I am trying to create a dictionary of some kind to append my results and get the best match using the jaro distance function.
This is part of my attempt to match 2 lists and get the best matched name in both.
Example:
import jellyfish
jellyfish.jaro_distance(u'jellyfish', u'sellyfish')
output:
0.9259259259259259
What I am trying to do is:
listA = ['grellofish','mellofush','jellyfihs','sellyfish','salmonfish']

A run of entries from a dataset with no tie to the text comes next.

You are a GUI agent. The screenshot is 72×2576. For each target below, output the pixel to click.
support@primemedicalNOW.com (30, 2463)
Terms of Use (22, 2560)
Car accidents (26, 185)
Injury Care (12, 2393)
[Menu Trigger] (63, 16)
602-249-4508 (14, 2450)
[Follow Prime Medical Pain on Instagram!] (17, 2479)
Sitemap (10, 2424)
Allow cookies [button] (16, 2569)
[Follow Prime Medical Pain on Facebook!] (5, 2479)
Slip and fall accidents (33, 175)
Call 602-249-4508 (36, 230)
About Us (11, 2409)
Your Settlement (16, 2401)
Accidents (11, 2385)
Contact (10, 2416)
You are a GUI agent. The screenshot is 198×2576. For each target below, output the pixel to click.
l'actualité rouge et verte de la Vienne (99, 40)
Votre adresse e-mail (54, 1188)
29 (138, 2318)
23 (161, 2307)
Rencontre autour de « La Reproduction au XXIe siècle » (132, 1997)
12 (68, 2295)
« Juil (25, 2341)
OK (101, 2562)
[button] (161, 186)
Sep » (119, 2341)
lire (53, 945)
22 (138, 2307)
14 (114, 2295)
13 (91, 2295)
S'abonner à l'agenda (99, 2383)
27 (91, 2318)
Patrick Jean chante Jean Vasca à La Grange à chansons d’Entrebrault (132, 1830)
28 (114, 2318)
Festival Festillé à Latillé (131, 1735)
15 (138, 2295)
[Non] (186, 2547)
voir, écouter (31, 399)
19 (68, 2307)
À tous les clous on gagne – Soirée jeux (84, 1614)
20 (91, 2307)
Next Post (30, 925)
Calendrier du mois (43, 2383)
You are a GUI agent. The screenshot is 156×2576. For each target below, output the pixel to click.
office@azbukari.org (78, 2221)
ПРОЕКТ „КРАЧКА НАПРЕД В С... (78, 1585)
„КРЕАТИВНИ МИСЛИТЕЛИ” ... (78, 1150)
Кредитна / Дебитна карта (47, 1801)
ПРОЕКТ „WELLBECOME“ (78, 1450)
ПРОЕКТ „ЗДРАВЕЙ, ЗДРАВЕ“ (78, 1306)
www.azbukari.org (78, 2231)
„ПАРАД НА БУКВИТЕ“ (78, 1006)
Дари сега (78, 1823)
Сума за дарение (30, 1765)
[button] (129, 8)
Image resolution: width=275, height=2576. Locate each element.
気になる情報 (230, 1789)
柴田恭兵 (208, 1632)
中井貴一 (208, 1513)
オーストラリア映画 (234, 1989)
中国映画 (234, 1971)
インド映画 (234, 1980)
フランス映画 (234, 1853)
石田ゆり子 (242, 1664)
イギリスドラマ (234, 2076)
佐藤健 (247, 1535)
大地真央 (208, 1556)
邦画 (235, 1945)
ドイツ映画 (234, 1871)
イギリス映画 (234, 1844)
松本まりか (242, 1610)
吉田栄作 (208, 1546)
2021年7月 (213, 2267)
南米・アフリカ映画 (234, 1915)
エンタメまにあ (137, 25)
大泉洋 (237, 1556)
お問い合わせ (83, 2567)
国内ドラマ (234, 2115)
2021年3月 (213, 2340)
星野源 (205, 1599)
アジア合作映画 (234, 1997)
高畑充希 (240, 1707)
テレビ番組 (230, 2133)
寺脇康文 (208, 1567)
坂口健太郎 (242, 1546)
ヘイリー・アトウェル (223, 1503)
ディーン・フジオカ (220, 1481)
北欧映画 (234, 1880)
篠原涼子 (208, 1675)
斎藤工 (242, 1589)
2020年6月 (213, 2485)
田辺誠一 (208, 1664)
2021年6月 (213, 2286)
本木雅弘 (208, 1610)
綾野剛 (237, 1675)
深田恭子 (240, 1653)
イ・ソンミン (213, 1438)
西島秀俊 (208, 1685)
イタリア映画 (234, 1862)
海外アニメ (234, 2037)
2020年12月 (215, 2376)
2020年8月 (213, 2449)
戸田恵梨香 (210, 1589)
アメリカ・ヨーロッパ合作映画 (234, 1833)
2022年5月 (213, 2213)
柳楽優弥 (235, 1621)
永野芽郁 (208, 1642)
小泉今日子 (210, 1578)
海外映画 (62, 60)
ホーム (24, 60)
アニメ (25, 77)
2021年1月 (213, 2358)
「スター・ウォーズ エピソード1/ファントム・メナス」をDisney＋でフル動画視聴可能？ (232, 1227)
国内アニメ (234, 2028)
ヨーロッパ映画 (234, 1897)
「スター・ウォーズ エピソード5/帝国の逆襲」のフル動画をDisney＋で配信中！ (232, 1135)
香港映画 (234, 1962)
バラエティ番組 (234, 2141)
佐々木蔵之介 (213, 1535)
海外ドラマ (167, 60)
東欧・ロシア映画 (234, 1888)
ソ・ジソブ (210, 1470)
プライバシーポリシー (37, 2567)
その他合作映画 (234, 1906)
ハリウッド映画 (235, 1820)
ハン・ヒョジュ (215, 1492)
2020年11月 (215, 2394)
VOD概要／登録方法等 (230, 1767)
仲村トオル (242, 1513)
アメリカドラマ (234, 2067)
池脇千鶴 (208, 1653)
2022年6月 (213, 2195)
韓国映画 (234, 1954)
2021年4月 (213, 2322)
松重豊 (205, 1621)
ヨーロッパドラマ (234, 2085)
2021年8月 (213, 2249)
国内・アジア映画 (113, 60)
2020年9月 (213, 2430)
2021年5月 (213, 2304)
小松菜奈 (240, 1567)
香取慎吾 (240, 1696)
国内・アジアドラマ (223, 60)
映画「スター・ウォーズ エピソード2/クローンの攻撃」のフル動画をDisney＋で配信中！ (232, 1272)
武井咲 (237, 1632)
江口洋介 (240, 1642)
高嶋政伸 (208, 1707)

listB = ['jellyfish','salmonfish']
#convert to unicode
listA = [unicode(i) for i in listA]
listB = [unicode(i) for i in listB]
for nickB in listB:
for nickA in listA:
results = jellyfish.jaro_distance(nickA, nickB)
print nickB,nickA,results
output:
jellyfish grellofish 0.825925925926
jellyfish mellofush 0.777777777778
jellyfish jellyfihs 0.962962962963
jellyfish sellyfish 0.925925925926
jellyfish salmonfish 0.685185185185
salmonfish grellofish 0.733333333333
salmonfish mellofush 0.7
salmonfish jellyfihs 0.618518518519
salmonfish sellyfish 0.755555555556
salmonfish salmonfish 1.0
In this case I want it to return the 2 with the highest score:
jellyfish jellyfihs 0.962962962963
salmonfish salmonfish 1.0
For FuzzyWuzzy users, I am trying to emulate the process.extractOne
function where you can pass a list into process.extractOne(<value you want to compare>,<list of items you want to compare>)
and you will get the best match.
Reason why I am not using FuzzyWuzzy is just cause processing is too slow and I am unsure what is happening behind, a match for 5000 strings comparing to another list of 5000 strings take up to 40 minutes.